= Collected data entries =
════════════════════

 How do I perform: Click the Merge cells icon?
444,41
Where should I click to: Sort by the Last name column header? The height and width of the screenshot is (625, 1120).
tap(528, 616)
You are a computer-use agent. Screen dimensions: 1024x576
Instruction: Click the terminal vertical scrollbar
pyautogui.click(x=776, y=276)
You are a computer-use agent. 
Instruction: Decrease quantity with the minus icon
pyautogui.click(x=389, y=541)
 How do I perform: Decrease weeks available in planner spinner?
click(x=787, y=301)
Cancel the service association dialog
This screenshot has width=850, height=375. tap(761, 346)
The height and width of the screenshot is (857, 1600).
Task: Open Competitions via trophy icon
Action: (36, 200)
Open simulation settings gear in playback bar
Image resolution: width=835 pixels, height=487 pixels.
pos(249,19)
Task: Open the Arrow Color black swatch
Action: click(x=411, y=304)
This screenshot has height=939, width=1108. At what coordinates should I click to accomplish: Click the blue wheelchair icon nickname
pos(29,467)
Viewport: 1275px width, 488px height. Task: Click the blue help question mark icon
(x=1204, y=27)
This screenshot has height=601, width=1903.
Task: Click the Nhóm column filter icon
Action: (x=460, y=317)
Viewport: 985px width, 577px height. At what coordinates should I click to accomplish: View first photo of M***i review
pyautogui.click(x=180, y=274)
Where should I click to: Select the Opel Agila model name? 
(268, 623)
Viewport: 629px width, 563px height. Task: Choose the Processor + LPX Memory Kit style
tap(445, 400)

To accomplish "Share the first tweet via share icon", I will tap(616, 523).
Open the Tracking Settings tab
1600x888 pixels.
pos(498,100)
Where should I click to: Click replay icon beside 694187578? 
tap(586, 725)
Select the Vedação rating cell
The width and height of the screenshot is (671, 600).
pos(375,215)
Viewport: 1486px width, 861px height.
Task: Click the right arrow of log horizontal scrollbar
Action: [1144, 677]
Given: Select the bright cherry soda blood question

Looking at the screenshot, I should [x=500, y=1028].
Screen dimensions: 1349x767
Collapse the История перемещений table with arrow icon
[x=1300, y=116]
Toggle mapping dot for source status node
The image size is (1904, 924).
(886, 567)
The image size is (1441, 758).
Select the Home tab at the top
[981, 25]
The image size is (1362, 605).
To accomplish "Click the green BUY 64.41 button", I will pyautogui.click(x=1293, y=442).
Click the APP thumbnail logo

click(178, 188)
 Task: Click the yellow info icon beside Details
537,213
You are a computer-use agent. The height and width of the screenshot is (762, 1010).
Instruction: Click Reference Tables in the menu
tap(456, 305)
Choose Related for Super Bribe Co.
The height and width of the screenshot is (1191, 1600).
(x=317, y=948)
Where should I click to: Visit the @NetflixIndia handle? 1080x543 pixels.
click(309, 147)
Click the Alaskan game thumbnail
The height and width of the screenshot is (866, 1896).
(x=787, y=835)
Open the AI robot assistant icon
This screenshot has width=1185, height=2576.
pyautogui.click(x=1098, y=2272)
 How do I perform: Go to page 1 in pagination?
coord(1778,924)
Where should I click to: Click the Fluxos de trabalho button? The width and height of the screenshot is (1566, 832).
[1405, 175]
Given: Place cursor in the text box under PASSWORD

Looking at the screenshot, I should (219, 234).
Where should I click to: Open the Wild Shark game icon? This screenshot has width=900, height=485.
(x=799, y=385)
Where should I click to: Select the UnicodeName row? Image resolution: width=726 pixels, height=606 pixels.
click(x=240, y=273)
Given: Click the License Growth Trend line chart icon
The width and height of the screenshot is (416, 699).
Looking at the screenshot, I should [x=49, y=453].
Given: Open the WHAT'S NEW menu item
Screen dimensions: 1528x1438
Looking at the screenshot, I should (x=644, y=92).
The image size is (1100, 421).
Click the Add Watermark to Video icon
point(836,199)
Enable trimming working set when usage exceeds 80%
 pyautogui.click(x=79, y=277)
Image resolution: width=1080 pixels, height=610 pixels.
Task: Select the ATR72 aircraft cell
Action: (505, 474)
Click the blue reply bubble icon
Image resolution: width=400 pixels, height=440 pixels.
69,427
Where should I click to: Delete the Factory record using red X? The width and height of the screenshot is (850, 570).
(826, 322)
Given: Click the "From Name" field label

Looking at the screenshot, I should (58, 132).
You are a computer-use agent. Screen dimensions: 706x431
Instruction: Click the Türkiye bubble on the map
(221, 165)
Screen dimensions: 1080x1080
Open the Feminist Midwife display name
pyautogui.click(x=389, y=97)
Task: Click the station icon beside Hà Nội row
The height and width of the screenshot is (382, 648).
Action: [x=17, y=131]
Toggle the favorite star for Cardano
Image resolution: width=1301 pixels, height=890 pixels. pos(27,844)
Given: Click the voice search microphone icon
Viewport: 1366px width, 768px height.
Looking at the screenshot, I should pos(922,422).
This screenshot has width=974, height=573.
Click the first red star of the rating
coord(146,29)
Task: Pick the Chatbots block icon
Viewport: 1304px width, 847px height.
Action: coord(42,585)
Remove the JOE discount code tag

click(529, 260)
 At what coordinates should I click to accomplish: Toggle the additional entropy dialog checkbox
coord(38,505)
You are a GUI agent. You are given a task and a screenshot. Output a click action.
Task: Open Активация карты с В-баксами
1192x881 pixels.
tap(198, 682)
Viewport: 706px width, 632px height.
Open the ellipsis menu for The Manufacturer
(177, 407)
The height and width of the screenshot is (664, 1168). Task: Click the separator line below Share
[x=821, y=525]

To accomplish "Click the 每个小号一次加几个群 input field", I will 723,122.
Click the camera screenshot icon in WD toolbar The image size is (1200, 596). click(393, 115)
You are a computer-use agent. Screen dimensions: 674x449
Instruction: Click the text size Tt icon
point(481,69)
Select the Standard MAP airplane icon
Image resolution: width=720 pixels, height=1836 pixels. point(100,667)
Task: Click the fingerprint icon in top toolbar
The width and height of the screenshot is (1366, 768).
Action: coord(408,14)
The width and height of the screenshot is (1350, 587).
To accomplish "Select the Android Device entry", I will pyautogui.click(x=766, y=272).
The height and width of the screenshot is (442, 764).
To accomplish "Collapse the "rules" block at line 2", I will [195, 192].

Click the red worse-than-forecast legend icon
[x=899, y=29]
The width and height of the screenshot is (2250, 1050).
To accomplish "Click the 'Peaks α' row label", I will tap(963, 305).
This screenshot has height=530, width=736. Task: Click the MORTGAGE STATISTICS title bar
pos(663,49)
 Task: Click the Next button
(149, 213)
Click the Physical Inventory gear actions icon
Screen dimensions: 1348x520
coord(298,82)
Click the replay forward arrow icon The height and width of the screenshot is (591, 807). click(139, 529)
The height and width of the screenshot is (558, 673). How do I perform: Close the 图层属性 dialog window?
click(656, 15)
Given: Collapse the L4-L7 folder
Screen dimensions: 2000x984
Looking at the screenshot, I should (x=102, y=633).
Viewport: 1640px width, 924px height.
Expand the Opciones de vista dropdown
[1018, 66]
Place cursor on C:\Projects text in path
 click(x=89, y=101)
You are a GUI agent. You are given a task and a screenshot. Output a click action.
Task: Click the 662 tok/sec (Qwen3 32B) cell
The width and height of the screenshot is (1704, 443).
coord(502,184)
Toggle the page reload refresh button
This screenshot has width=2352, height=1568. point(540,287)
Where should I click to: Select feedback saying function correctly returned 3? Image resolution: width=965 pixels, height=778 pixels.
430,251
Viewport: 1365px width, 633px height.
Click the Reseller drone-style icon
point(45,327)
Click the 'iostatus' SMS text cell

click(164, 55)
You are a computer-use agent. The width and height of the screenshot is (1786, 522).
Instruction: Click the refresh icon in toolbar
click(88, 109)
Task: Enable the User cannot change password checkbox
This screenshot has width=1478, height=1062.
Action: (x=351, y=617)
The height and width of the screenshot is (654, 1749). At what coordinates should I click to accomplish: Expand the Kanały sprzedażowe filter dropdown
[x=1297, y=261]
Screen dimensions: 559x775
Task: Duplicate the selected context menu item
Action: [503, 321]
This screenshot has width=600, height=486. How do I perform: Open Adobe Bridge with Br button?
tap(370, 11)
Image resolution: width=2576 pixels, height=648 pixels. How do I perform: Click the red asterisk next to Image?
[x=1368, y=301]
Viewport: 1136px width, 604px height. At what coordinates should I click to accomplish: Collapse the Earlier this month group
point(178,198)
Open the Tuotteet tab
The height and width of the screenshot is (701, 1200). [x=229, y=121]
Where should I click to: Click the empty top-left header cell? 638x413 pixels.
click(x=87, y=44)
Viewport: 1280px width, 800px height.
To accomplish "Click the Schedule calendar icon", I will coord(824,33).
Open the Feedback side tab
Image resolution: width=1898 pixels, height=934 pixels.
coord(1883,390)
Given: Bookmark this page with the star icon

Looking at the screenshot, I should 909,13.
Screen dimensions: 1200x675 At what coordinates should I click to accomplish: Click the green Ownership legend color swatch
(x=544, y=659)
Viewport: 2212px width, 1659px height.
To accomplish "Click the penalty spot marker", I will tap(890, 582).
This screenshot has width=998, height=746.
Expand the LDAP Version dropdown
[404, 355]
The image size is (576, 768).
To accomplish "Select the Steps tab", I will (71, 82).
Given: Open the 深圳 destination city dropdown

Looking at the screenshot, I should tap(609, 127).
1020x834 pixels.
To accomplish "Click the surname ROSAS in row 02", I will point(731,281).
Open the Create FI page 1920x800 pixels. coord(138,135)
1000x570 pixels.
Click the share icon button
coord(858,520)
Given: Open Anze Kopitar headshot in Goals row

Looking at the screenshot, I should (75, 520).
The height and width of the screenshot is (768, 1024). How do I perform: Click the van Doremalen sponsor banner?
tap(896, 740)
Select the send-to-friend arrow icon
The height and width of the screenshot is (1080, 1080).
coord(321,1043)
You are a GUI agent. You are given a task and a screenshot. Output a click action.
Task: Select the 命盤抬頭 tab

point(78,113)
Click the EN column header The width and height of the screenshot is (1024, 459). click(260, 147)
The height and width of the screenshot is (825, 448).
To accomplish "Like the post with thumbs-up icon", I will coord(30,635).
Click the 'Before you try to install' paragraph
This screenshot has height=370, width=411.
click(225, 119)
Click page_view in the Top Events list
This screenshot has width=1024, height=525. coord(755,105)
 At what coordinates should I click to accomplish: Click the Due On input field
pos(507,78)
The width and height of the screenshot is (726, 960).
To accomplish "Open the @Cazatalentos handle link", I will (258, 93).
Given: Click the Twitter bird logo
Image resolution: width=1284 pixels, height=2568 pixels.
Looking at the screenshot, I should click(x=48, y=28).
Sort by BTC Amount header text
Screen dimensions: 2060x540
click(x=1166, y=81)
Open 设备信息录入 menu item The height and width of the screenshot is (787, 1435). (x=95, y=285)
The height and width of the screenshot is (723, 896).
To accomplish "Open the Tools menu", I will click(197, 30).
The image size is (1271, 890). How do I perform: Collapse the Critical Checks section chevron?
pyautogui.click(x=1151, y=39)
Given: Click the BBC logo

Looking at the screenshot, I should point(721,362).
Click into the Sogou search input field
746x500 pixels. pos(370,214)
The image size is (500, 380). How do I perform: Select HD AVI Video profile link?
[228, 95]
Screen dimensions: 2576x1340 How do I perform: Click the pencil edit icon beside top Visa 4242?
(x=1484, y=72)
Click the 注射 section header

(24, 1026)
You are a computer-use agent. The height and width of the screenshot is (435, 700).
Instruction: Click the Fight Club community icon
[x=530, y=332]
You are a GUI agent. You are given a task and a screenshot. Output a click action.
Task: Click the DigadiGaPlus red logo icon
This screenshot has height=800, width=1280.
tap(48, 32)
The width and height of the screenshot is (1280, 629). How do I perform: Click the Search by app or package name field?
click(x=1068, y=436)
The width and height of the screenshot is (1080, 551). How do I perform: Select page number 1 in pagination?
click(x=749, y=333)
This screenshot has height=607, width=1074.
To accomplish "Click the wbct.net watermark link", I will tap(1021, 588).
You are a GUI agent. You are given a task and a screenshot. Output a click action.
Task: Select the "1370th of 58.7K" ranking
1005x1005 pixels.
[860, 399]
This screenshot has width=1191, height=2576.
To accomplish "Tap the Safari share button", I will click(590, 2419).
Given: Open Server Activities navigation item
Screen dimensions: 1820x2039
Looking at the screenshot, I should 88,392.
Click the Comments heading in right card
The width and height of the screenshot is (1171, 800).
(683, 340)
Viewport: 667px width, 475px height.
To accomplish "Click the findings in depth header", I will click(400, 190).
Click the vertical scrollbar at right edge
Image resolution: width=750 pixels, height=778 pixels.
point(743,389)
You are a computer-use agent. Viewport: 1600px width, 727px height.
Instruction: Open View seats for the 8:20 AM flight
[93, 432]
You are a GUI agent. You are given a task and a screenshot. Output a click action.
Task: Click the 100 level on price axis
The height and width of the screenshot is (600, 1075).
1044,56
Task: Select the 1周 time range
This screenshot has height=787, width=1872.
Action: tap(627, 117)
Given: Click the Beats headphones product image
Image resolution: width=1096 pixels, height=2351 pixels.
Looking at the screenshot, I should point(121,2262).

════════════════════

= PROBLEM DETAILS =
Lines from the start of the entries through the one containing "You are a computer-use agent. Screen dimensions: 1024x576" are to be set down again exactly, both ends included.

= RESULT OF THIS EXERCISE =
 How do I perform: Click the Merge cells icon?
444,41
Where should I click to: Sort by the Last name column header? The height and width of the screenshot is (625, 1120).
tap(528, 616)
You are a computer-use agent. Screen dimensions: 1024x576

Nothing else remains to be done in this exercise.